"Prendre des mesures d'urgence pour l'emploi"

Publié le 09/07/2012 à 00H00
Dans une interview au Journal du Dimanche du 7 juillet 2012, François Chérèque réaffirme que l'emploi est la priorité numéro 1 de la CFDT pour la Conférence sociale des 9 et 10 juillet.

La France est au bord de la récession. La conférence sociale peut-elle changer quelque chose ?
Il est temps de construire des relations sociales positives par le dialogue. Il s’agit aussi d’un facteur clé de réussite, regardez les pays qui vont mieux que nous! En Allemagne ou dans les pays nordiques, la démocratie sociale est organisée de façon constitutionnelle depuis 1945. Nous avons plus de soixante ans de retard. Le Premier ministre a parlé de contrat et de 'donnant-donnant', cela nous va très bien. C’est un élément de méthode fondamental. Ou bien le dialogue social arrive à maturité en France et les sentiments d’injustice s’estomperont. Ou bien ce sera la victoire de l’étatisme et d’une démocratie d’affrontement.

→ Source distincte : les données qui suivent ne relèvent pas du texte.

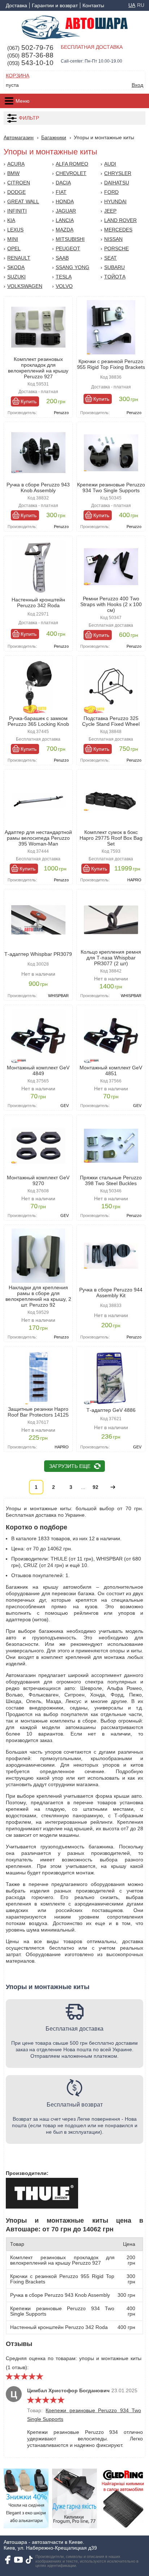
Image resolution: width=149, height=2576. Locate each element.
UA (131, 5)
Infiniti (17, 211)
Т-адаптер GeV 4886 (111, 1410)
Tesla (64, 277)
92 (95, 1487)
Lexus (15, 230)
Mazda (64, 230)
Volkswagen (24, 286)
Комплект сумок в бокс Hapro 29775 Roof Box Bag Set (111, 838)
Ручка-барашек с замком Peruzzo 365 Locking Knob (38, 721)
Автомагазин (19, 137)
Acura (16, 164)
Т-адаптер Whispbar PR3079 (38, 954)
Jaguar (66, 211)
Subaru (114, 267)
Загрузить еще (69, 1466)
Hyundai (115, 201)
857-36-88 (30, 55)
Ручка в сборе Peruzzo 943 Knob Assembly (38, 487)
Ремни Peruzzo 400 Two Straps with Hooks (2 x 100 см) (111, 604)
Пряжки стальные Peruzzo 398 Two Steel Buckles (111, 1180)
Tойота (114, 277)
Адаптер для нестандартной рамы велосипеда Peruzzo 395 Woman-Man (38, 838)
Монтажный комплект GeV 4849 (38, 1070)
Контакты (93, 5)
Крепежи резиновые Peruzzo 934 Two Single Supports (111, 487)
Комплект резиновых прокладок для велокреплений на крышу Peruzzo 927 (38, 367)
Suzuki (16, 277)
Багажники (53, 137)
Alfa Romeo (72, 164)
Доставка (16, 5)
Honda (65, 201)
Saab (62, 258)
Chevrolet (71, 173)
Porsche (116, 248)
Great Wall (23, 201)
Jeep (110, 211)
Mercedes (118, 230)
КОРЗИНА (17, 75)
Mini (12, 239)
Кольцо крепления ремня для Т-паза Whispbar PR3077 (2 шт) (111, 957)
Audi (110, 164)
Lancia (65, 220)
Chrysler (117, 173)
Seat (110, 258)
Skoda (16, 267)
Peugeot (68, 248)
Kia (11, 220)
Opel (14, 248)
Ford (111, 192)
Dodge (16, 192)
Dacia (63, 183)
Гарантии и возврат (55, 5)
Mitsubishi (70, 239)
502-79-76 (30, 47)
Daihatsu (116, 183)
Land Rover (120, 220)
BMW (13, 173)
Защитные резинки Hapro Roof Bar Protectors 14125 (38, 1412)
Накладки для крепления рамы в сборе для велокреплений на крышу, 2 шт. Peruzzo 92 (38, 1296)
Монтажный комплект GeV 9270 (38, 1180)
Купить (29, 401)
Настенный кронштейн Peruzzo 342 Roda (38, 602)
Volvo (64, 286)
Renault (18, 258)
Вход (137, 85)
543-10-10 (30, 63)
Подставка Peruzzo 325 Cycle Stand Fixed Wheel (111, 721)
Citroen (18, 183)
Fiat (61, 192)
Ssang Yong (72, 267)
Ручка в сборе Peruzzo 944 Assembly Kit (110, 1292)
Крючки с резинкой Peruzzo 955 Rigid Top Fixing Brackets (111, 364)
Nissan (113, 239)
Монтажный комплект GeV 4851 (111, 1070)
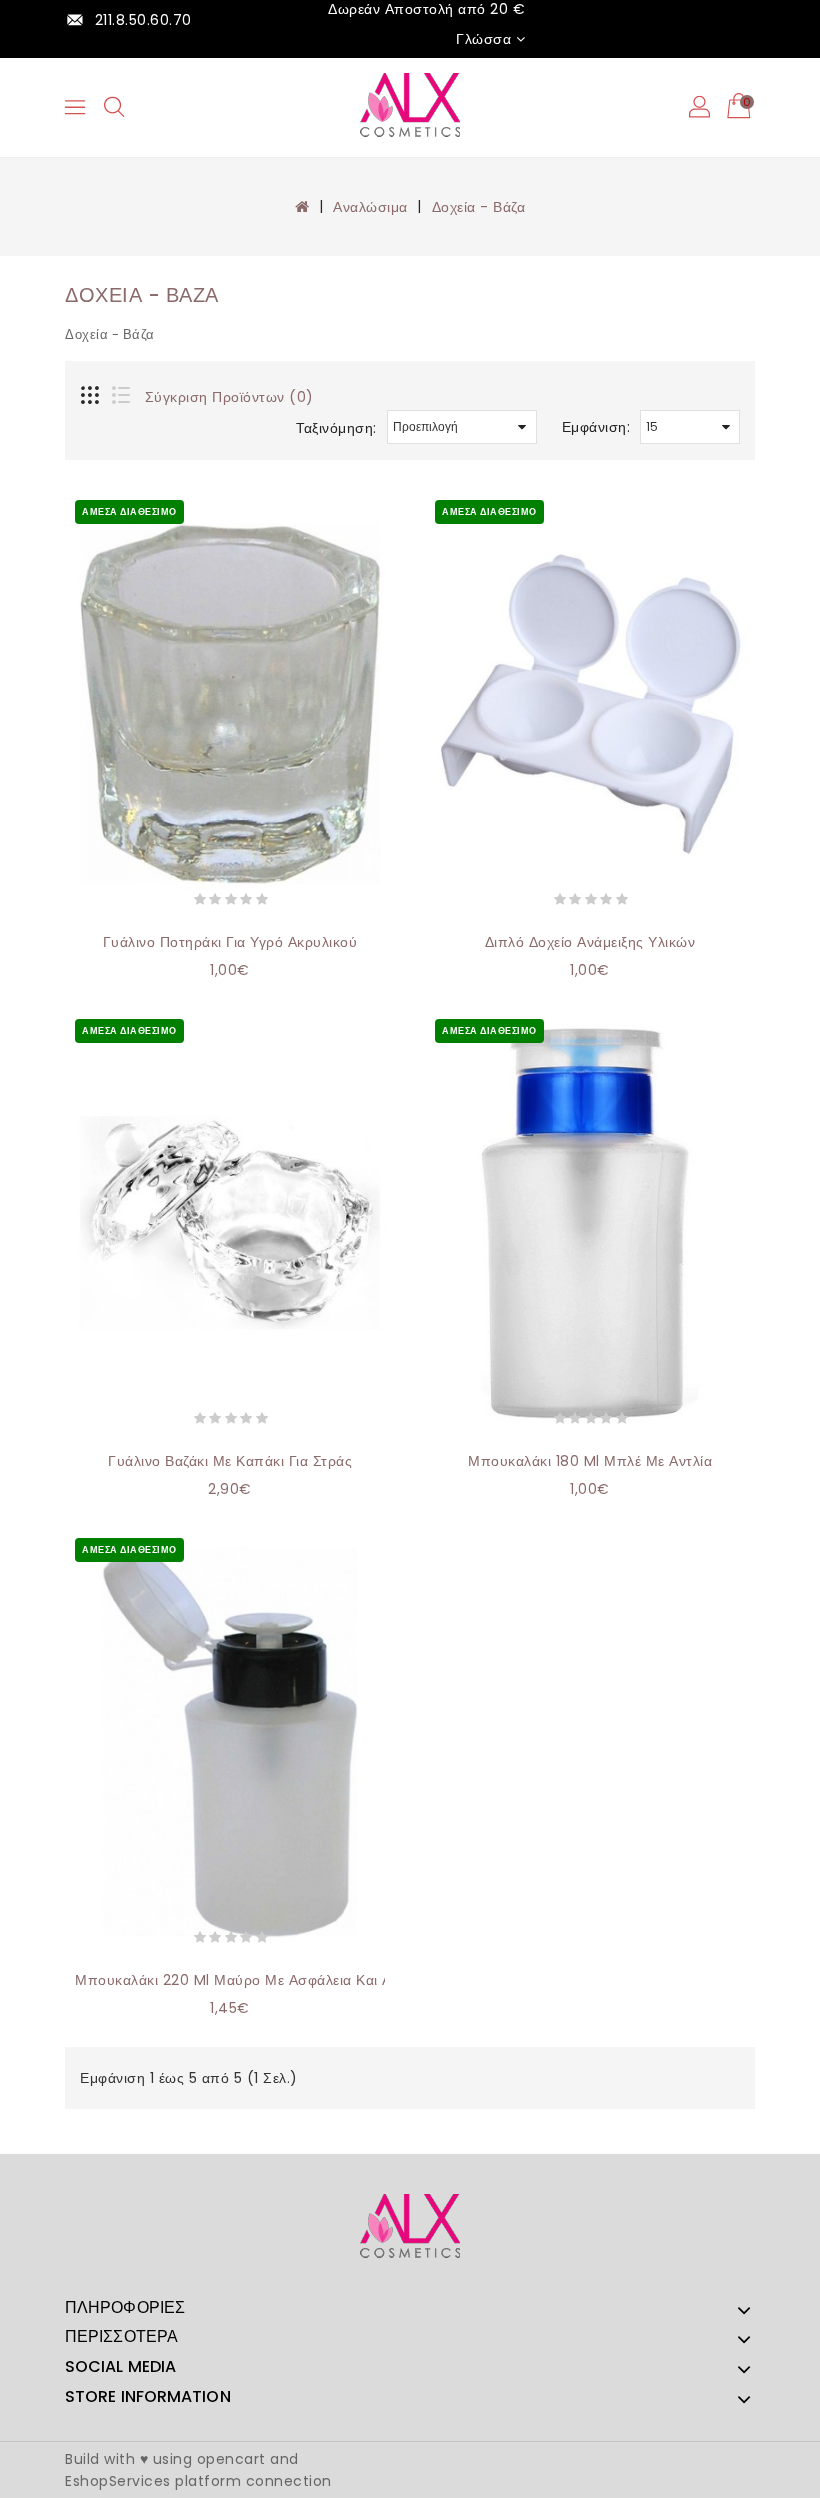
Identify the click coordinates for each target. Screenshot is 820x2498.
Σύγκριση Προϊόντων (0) (229, 397)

Quelle est la priorité pour vous ?
C’est l’emploi. Il faut d’abord des mesures d’urgence : davantage de contrats aidés, un plan massif pour la formation des chômeurs, un élargissement du chômage partiel. C’est une nécessité absolue. Ensuite, par la négociation, nous devons créer des outils pour anticiper les restructurations dans les entreprises, donner de la visibilité aux salariés sur la situation économique et ses conséquences sociales, et leur assurer un 'bénéfice' quand la conjoncture s’améliore. Cette négociation est capitale. 

Vous aviez annoncé une avalanche de plans sociaux…
Mais on y est. Quand j’ai lancé la polémique en février, Xavier Bertrand m’a accusé de faire de la politique. Je faisais du syndicalisme! Par exemple, l’ex-président de la République avait convoqué les dirigeants de PSA pour leur dire de ne rien faire. Résultat, la situation est encore pire aujourd’hui.

La tension monte dans la fonction publique, où des ministères vont perdre des postes et d’autres en gagner. Comment réagissez-vous ?
Je n’accepte pas que le gouvernement décide l’évolution des effectifs de façon autoritaire. Il annonce une méthode mathématique, comptable, qui rappelle furieusement celle de ses prédécesseurs. On ne peut pas mettre toutes les administrations à la même enseigne, les besoins sont différents. Il faut commencer par parler des missions pour ensuite adapter les effectifs à celles-ci.

Les classes moyennes peuvent-elles être épargnées par la rigueur comme le dit le gouvernement ?
C’est trop tard. Les décisions du précédent gouvernement pèsent lourd, par exemple la hausse de la CSG et de l’impôt sur le revenu par la non-indexation du barème. Elles n’ont pas été remises en cause. Le nouveau gouvernement augmente le forfait social sur l’intéressement et la participation, cela touchera tous les salariés, du plus modeste jusqu’au cadre. Nous contestons une telle mesure dans cette forme.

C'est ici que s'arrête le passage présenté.